[Supplied records]
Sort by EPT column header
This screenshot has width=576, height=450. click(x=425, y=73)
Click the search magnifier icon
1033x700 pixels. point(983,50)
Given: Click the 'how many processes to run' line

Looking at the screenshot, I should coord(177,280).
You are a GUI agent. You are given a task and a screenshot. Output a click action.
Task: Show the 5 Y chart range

==

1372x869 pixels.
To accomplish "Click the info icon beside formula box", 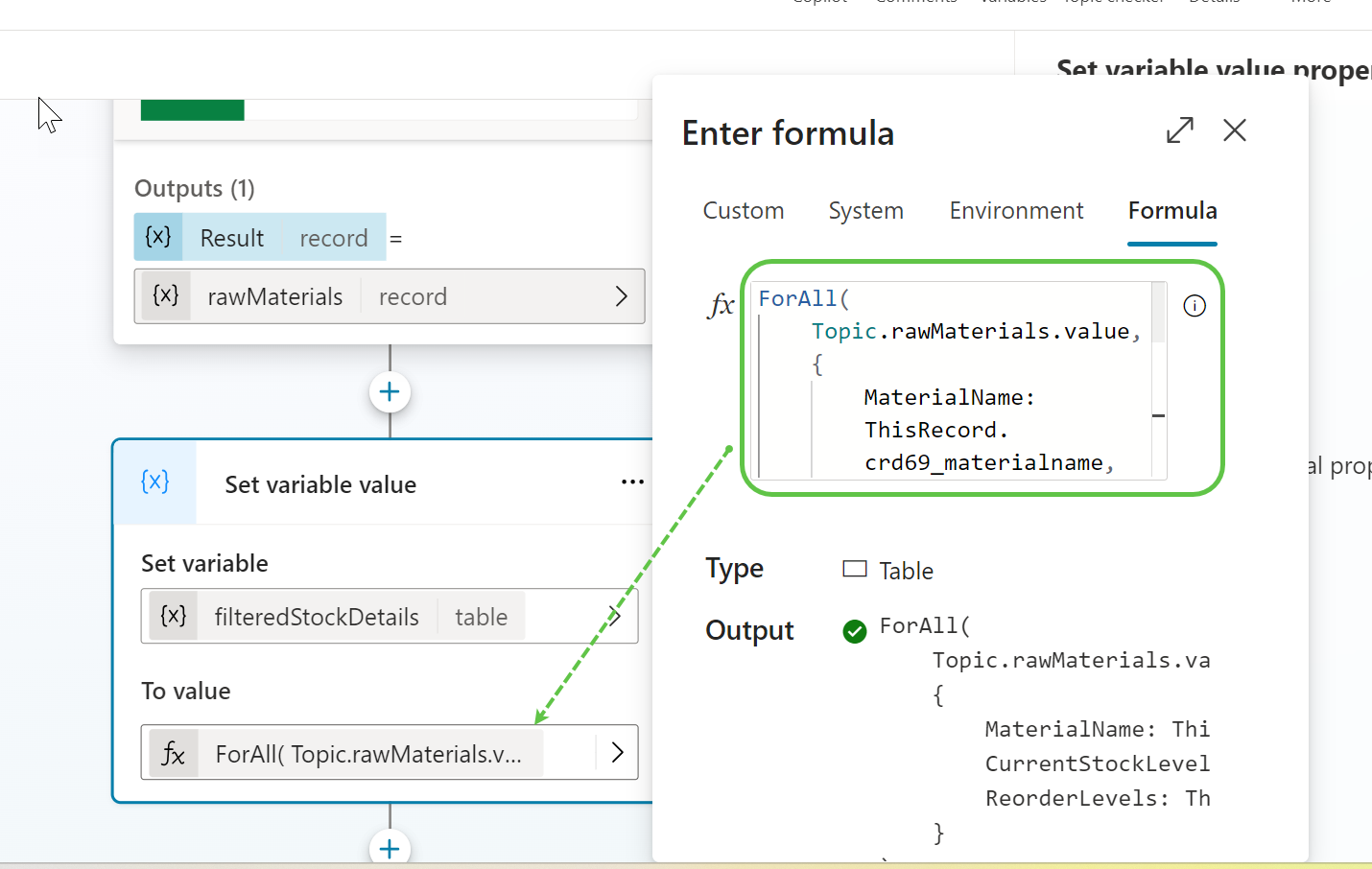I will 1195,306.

[Description of the task] List each line of the records that contains the word "screenshot", copying every such line in full.

[Expected answer]
This screenshot has width=576, height=450. click(x=425, y=73)
Looking at the screenshot, I should coord(177,280).
You are a GUI agent. You are given a task and a screenshot. Output a click action.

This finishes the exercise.